The answer must be every line of the data that holds the word "indicator".

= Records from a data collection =
● ● ●

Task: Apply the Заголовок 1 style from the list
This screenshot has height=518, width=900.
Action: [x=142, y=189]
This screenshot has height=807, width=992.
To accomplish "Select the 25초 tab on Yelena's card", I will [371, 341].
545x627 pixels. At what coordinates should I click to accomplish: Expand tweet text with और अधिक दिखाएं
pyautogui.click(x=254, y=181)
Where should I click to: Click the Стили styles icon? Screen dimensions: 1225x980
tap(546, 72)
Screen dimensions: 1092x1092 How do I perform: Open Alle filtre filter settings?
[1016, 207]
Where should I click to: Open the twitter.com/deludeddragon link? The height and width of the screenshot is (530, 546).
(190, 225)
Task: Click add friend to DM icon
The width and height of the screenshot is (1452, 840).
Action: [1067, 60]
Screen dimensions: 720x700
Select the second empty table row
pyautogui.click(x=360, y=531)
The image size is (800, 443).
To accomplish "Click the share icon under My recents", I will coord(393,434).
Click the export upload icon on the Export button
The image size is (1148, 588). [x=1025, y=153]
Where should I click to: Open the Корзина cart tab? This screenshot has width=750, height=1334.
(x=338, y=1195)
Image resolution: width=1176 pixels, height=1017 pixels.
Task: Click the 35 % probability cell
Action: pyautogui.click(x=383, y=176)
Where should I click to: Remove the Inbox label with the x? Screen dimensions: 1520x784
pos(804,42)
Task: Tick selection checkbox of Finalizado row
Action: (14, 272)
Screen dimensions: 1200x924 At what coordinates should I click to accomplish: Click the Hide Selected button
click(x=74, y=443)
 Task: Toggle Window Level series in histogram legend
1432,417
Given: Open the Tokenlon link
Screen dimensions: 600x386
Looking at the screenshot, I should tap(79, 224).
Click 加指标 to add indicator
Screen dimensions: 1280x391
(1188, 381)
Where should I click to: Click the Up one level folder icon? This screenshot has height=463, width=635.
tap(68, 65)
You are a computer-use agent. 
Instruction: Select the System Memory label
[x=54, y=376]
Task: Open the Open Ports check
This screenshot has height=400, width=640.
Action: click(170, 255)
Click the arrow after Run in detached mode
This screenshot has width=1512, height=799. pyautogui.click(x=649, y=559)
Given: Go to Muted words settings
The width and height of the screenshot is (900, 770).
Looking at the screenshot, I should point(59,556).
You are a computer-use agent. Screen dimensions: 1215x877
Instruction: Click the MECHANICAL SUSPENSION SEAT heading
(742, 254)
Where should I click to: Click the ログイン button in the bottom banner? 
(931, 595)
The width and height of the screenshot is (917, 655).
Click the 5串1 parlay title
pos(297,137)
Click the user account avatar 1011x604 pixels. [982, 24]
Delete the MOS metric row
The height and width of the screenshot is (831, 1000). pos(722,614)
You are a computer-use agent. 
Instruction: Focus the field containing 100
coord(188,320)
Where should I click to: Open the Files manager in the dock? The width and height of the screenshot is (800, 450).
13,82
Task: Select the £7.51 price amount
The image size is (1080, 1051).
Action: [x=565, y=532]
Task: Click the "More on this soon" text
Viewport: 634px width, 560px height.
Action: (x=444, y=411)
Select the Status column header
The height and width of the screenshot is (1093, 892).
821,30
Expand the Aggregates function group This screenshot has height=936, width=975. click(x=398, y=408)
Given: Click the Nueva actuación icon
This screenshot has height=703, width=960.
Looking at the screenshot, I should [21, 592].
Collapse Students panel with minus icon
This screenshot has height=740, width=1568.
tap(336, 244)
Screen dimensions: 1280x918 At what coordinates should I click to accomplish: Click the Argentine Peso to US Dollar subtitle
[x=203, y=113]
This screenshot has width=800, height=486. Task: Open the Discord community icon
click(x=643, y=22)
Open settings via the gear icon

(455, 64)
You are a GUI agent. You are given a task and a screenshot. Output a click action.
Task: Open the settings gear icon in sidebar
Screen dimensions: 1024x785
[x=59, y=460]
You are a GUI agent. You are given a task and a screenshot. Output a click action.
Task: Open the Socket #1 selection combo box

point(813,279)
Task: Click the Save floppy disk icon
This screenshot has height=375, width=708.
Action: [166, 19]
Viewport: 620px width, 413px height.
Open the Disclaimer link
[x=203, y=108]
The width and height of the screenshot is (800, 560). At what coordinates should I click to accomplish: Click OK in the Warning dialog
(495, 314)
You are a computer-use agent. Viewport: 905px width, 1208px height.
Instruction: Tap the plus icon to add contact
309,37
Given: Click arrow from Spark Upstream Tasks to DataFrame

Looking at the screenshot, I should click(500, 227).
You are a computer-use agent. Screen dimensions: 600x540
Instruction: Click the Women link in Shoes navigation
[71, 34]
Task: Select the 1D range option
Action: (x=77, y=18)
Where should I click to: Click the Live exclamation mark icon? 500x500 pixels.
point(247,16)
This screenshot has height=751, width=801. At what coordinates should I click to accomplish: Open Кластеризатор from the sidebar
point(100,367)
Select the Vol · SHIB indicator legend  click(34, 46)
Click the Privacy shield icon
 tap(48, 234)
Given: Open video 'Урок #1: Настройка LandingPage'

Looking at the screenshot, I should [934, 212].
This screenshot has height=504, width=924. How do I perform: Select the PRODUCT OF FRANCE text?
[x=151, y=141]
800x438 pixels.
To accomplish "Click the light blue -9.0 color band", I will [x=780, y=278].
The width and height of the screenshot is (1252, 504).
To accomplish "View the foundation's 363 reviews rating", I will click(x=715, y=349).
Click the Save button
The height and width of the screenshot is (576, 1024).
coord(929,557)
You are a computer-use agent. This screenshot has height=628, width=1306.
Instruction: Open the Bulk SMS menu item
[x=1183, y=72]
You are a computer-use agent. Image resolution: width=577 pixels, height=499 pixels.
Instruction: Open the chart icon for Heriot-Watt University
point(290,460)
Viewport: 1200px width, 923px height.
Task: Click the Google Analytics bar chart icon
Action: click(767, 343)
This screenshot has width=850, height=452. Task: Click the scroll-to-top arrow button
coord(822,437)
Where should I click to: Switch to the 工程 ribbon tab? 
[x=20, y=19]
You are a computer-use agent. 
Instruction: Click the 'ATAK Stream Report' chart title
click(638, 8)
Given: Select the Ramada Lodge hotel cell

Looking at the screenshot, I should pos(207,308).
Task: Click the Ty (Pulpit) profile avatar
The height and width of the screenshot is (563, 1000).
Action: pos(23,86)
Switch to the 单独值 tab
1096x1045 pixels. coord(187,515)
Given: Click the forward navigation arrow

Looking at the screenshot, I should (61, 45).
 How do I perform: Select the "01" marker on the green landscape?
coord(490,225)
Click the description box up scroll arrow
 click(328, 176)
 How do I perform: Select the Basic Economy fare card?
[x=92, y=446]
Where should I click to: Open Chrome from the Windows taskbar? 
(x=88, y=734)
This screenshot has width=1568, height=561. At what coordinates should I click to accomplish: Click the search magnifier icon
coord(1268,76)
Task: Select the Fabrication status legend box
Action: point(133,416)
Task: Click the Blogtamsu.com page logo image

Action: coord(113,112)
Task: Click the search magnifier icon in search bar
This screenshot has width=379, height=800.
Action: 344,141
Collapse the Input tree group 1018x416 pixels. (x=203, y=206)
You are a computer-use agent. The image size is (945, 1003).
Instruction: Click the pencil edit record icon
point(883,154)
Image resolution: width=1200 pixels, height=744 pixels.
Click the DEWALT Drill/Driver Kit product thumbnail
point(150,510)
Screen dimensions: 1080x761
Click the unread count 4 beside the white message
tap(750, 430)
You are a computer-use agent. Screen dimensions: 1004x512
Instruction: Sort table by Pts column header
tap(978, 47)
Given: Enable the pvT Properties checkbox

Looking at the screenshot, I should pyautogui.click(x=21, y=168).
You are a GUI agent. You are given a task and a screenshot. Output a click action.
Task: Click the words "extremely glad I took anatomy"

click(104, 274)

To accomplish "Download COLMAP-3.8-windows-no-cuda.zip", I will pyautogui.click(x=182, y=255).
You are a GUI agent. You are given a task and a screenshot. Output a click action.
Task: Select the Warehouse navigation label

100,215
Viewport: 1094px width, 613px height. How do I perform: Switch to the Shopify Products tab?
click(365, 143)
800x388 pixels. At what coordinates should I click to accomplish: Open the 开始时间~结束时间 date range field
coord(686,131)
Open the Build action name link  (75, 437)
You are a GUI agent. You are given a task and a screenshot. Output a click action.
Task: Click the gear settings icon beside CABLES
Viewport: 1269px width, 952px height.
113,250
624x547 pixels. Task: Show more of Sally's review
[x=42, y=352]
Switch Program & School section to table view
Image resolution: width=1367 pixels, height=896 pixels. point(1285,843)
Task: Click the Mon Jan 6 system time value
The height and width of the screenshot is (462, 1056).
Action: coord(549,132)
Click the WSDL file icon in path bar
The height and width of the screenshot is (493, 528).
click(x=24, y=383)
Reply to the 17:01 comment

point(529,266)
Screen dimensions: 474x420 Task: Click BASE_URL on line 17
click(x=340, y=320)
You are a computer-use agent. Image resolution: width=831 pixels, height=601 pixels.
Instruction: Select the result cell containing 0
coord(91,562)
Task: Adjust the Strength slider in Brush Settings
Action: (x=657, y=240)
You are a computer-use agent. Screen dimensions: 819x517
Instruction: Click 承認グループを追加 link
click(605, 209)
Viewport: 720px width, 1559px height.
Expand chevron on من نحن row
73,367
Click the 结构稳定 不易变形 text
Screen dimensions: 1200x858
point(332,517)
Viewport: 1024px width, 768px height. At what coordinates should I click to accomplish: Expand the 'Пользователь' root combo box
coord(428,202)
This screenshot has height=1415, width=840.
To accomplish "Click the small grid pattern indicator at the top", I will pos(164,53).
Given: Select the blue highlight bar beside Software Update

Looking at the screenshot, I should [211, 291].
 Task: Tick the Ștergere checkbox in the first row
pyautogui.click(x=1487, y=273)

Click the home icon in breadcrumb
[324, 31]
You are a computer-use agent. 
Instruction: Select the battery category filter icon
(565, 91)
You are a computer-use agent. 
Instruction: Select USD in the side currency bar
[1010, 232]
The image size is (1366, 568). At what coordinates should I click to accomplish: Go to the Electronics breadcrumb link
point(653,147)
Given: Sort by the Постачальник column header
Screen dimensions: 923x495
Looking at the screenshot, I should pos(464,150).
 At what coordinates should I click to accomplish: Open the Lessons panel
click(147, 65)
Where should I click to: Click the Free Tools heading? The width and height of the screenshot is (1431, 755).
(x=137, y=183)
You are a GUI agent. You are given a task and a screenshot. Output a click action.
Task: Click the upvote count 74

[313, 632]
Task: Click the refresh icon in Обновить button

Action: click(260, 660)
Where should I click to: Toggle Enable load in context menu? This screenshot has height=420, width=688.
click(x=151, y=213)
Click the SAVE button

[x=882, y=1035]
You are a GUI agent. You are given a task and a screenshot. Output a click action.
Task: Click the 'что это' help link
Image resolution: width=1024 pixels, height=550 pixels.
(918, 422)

● ● ●

= ANSWER BELOW =
Click 加指标 to add indicator
Select the Vol · SHIB indicator legend  click(34, 46)
To accomplish "Click the small grid pattern indicator at the top", I will pos(164,53).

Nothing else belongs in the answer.